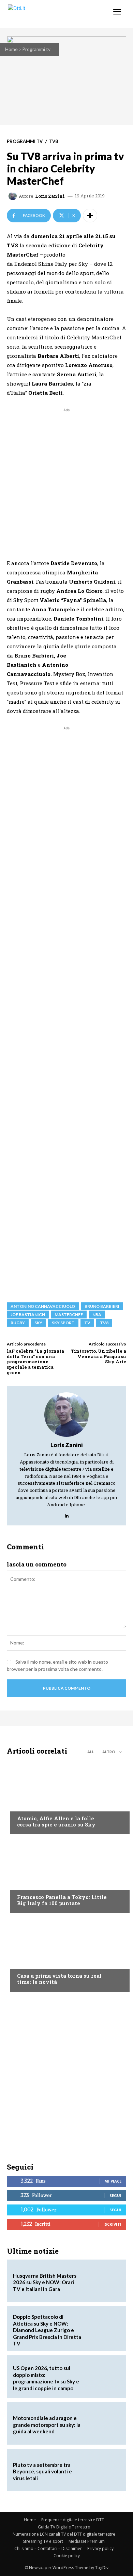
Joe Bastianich (28, 1314)
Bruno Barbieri (102, 1306)
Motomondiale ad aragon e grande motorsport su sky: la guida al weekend (46, 2424)
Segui (115, 2195)
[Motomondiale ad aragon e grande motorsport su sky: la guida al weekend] (103, 2423)
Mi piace (112, 2181)
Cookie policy (67, 2556)
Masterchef (69, 1314)
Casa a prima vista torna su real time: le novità (59, 1978)
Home (11, 49)
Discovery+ (30, 1884)
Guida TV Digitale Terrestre (64, 2527)
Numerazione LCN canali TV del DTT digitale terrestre (64, 2534)
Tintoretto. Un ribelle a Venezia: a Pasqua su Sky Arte (98, 1356)
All (90, 1751)
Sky (38, 1322)
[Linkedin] (66, 1514)
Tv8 (104, 1322)
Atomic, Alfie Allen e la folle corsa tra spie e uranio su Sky (56, 1821)
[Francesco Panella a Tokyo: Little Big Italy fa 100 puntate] (66, 1875)
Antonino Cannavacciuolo (43, 1306)
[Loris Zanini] (14, 196)
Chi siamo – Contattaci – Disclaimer (48, 2548)
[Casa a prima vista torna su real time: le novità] (66, 1954)
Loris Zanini (50, 196)
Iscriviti (112, 2224)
○ ○ ○ ○ ○ ○ ○
→ EXERCISE DETAILS
Tally the lines in the records that hold the word "prima". Give only the total.

→ SOLUTION TO THE EXERCISE
2